▶ _STORED DATA_:
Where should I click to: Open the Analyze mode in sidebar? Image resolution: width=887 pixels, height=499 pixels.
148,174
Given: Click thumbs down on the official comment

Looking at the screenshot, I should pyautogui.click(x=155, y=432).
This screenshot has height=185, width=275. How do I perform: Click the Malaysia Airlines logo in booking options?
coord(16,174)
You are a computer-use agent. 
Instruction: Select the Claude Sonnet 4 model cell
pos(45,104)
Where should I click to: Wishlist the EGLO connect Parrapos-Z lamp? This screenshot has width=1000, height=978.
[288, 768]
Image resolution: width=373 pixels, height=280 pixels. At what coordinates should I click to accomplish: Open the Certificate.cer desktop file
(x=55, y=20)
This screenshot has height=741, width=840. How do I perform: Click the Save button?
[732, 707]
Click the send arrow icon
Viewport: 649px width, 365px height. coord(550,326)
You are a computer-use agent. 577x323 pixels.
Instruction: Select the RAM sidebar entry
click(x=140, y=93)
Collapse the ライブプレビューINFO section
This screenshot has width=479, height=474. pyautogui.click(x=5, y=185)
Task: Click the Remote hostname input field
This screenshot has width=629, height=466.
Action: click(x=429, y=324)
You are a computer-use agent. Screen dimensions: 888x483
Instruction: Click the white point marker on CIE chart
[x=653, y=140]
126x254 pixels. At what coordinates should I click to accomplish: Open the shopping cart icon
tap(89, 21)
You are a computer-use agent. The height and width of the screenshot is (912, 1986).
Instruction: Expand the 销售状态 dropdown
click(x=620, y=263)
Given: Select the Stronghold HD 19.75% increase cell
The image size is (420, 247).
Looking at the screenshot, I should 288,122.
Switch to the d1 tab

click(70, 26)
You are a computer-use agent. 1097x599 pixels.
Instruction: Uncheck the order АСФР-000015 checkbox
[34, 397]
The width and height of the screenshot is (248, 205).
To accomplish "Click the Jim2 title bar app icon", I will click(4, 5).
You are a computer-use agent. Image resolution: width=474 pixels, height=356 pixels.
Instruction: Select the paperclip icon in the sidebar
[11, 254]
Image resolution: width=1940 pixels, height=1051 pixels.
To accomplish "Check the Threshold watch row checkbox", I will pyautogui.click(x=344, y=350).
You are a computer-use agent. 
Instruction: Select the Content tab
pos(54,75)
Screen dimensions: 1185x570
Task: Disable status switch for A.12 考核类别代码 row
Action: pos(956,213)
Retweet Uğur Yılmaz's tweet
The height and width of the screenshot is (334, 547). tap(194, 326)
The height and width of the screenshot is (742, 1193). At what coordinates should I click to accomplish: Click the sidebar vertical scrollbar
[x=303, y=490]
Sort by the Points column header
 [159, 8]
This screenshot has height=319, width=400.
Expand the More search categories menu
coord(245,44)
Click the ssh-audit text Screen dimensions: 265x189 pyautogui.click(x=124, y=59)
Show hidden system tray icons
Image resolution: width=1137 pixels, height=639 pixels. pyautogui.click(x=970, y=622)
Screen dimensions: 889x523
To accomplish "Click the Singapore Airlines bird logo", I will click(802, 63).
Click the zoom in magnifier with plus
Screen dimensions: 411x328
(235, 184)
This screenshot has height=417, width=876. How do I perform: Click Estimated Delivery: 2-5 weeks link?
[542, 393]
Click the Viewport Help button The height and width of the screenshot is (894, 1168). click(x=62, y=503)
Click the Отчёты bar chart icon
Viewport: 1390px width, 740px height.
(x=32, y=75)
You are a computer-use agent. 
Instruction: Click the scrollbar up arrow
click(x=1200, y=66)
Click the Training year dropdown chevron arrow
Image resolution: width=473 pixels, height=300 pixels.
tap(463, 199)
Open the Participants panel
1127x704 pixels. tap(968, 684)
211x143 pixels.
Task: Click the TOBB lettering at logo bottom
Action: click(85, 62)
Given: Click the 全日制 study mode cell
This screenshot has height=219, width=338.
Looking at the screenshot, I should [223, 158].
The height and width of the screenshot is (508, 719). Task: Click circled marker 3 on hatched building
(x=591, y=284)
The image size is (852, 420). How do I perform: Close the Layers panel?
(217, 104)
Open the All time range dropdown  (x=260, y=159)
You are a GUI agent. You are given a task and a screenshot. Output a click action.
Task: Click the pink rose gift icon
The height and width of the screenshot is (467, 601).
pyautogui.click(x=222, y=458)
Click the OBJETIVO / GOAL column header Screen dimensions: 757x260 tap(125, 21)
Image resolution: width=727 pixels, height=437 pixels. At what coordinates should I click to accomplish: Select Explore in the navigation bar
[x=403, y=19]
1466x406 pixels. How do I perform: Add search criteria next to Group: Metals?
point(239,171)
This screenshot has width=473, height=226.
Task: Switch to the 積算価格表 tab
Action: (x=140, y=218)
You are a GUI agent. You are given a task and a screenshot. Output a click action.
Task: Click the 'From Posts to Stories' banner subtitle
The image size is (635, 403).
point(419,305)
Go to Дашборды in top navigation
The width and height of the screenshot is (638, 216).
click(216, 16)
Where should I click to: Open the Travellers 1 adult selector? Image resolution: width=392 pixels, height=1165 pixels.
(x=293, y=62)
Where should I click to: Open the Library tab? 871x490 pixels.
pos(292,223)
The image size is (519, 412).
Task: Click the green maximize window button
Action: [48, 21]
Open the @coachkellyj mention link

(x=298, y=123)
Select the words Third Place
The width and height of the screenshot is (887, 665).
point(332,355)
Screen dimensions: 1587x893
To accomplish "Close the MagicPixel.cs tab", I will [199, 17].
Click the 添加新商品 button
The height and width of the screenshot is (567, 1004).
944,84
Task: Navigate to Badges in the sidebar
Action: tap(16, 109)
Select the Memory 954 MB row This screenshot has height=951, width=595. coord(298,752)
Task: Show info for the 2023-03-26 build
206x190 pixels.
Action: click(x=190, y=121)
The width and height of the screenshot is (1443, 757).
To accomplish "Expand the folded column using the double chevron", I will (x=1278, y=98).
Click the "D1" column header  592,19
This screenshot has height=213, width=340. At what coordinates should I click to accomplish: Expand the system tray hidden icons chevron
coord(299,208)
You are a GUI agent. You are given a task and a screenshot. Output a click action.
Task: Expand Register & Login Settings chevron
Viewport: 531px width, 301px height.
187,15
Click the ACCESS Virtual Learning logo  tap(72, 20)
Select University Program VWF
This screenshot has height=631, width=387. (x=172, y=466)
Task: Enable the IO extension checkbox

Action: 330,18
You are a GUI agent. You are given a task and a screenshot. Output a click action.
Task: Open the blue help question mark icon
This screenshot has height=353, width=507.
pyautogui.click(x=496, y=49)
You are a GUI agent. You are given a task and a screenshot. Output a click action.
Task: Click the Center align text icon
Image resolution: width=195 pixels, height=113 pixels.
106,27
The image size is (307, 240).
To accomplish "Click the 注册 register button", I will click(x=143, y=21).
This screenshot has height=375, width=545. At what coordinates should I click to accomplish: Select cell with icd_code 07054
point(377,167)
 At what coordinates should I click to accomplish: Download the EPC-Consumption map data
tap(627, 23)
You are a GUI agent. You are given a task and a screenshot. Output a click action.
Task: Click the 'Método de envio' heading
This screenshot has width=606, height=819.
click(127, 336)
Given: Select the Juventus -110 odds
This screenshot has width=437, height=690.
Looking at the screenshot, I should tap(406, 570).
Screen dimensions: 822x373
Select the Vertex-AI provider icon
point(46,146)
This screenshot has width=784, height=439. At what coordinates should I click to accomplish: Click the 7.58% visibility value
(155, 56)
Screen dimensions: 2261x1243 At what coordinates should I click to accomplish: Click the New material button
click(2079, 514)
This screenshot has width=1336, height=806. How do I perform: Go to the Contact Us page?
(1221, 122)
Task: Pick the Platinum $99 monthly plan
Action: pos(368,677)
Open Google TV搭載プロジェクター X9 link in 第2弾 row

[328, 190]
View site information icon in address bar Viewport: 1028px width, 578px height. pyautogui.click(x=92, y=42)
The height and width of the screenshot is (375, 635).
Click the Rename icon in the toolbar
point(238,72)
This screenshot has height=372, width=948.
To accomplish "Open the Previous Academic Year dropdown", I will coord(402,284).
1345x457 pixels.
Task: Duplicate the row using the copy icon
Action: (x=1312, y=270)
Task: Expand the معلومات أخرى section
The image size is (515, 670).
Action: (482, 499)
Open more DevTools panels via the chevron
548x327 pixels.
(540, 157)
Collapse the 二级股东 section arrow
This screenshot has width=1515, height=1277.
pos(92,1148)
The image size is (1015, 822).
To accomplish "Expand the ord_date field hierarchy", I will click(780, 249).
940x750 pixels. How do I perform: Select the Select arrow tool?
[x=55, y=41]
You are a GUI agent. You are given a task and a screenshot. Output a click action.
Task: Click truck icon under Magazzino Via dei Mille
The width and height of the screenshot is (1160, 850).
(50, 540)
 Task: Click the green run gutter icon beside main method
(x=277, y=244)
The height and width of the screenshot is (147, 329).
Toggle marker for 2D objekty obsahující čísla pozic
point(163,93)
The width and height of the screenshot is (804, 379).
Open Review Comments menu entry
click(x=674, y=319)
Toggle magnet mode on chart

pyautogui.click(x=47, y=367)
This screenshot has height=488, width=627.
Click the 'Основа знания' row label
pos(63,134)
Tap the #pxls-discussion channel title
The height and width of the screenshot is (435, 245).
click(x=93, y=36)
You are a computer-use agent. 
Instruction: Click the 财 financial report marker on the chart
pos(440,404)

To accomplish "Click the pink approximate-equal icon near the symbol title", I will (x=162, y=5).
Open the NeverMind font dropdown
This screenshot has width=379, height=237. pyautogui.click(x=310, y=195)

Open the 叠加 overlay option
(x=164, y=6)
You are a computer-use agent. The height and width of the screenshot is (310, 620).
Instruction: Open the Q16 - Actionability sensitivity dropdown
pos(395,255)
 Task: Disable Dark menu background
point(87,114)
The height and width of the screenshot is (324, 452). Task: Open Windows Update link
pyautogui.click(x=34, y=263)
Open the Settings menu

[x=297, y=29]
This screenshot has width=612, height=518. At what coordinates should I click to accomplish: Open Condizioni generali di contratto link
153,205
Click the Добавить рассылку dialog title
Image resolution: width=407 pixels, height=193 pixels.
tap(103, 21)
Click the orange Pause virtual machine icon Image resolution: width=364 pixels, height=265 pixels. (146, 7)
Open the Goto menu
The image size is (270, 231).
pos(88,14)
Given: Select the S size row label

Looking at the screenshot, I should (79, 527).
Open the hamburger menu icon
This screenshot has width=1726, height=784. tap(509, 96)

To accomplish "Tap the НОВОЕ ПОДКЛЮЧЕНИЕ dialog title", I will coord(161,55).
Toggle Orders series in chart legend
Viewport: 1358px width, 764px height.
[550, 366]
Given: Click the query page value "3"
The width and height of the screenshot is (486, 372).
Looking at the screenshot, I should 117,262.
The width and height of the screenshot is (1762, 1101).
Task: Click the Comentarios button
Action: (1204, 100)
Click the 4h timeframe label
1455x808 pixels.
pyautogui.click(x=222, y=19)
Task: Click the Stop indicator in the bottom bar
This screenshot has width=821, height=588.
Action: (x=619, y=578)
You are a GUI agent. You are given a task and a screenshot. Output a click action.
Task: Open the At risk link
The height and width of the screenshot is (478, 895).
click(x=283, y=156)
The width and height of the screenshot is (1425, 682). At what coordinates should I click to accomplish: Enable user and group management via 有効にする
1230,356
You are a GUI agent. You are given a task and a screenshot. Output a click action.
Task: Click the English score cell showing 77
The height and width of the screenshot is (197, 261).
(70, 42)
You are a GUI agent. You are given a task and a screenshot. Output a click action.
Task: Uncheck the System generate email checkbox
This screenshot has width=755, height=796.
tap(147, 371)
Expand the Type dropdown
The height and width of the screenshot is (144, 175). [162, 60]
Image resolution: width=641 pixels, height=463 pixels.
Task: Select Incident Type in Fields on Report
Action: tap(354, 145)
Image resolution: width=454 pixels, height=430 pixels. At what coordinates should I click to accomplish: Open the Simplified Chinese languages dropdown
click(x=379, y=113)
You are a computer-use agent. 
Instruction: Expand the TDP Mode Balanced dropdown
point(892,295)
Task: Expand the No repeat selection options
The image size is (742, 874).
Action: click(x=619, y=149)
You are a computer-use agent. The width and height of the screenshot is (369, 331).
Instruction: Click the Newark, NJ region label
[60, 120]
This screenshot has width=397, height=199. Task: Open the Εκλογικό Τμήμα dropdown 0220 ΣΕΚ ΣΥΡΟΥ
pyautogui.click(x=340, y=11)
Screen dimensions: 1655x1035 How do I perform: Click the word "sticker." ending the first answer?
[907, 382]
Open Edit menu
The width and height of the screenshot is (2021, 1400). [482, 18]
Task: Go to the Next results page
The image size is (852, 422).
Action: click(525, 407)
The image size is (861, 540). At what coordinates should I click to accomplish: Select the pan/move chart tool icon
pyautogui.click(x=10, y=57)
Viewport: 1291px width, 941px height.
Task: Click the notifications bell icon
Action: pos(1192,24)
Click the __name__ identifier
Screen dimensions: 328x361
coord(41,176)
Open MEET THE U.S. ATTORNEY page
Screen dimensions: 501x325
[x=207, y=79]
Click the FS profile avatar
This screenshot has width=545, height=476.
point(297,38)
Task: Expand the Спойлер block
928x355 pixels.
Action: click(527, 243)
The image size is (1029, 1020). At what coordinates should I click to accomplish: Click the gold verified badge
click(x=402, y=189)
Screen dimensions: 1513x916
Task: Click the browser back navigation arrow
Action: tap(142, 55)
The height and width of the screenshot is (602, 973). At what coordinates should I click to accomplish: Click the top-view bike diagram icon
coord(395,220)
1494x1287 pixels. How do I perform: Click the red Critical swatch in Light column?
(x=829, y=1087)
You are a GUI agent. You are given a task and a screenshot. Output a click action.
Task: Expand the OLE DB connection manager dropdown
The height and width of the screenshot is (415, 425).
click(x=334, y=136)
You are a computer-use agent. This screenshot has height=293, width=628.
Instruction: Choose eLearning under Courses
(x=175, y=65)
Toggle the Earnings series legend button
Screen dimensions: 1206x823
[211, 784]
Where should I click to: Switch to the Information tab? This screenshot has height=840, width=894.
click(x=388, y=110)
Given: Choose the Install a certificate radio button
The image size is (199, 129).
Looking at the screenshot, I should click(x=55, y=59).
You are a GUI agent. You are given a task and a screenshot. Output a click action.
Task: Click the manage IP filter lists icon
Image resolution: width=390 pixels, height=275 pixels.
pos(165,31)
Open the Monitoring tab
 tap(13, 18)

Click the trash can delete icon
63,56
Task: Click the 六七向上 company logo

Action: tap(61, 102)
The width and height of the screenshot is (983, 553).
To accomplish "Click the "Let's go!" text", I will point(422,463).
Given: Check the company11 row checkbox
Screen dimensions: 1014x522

▶ _WHAT IS REQUIRED_:
Reproduce the lines of the listing verbatim, starting at the line containing "This screenshot has width=612, height=518." and ending after the line containing "tap(103, 21)".

▶ _RESPONSE BELOW_:
This screenshot has width=612, height=518. At what coordinates should I click to accomplish: Open Condizioni generali di contratto link
153,205
Click the Добавить рассылку dialog title
Image resolution: width=407 pixels, height=193 pixels.
tap(103, 21)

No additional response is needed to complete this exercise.